Multimodal capabilities¶
The LLM Mesh provides multimodal capabilities to handle:
Image inputs. Images can be mixed with text in LLM queries, in order to answer queries like “please describe what is in this image”
Image outputs. The LLM Mesh can generate images.
Image input¶
Supported models¶
Multimodal input with images is supported with the following providers:
OpenAI (GPT-4o)
Azure OpenAI (GPT-4o)
Vertex Gemini Pro
Bedrock Claude 3
Bedrock Claude 3.5
API¶
Image input is available in the LLM Mesh API.

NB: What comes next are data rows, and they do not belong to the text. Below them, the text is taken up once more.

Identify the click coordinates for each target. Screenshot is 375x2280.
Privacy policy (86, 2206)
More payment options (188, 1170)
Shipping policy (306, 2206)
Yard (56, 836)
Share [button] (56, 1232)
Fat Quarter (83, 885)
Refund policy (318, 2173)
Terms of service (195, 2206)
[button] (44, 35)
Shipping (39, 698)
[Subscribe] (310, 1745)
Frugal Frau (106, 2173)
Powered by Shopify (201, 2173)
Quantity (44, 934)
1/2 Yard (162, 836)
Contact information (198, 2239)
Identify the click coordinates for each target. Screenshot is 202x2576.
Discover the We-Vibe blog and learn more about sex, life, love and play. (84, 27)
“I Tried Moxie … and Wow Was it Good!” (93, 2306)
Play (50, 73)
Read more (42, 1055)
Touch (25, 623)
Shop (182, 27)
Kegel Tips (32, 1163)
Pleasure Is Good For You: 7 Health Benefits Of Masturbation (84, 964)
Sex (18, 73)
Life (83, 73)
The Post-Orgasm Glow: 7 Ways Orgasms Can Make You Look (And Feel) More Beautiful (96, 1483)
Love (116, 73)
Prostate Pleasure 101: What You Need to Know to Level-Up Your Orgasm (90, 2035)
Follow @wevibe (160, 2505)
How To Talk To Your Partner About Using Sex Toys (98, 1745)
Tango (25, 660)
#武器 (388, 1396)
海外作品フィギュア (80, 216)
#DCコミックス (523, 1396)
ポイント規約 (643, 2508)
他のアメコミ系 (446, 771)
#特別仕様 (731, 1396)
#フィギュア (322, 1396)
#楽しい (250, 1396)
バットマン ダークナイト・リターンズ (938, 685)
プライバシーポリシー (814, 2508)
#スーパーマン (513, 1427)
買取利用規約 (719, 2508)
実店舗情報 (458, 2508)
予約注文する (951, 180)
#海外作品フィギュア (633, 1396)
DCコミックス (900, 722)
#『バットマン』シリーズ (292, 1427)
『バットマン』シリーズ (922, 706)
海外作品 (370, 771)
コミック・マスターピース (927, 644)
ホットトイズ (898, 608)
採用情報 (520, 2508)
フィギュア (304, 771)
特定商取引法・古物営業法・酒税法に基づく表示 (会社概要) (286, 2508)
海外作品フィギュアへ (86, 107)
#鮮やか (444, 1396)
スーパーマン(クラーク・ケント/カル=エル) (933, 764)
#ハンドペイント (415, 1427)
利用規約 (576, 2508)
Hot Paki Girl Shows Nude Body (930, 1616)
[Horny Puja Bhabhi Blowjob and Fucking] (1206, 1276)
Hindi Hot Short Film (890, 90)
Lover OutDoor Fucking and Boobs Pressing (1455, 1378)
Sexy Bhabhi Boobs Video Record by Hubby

For more details, please see LLM Mesh
Answers¶
Image input is available in Dataiku Answers
Image output¶
Note
Image output is a feature that is available in Private Preview. Please contact your Dataiku Customer Success Manager or Sales Engineer to get access to this capability
Supported models¶
Image generation is supported with the following providers:
OpenAI (DALL-E 3)
Azure OpenAI (DALL-E 3)
Google Vertex (Imagen 1 and Imagen 2)
Stability AI (Stable Image Core, Stable Diffusion 3.0, Stable Diffusion 3.0 Turbo)
Bedrock Titan Image Generator
Bedrock Stable Diffusion XL 1
API¶
Image output is available in the LLM Mesh API.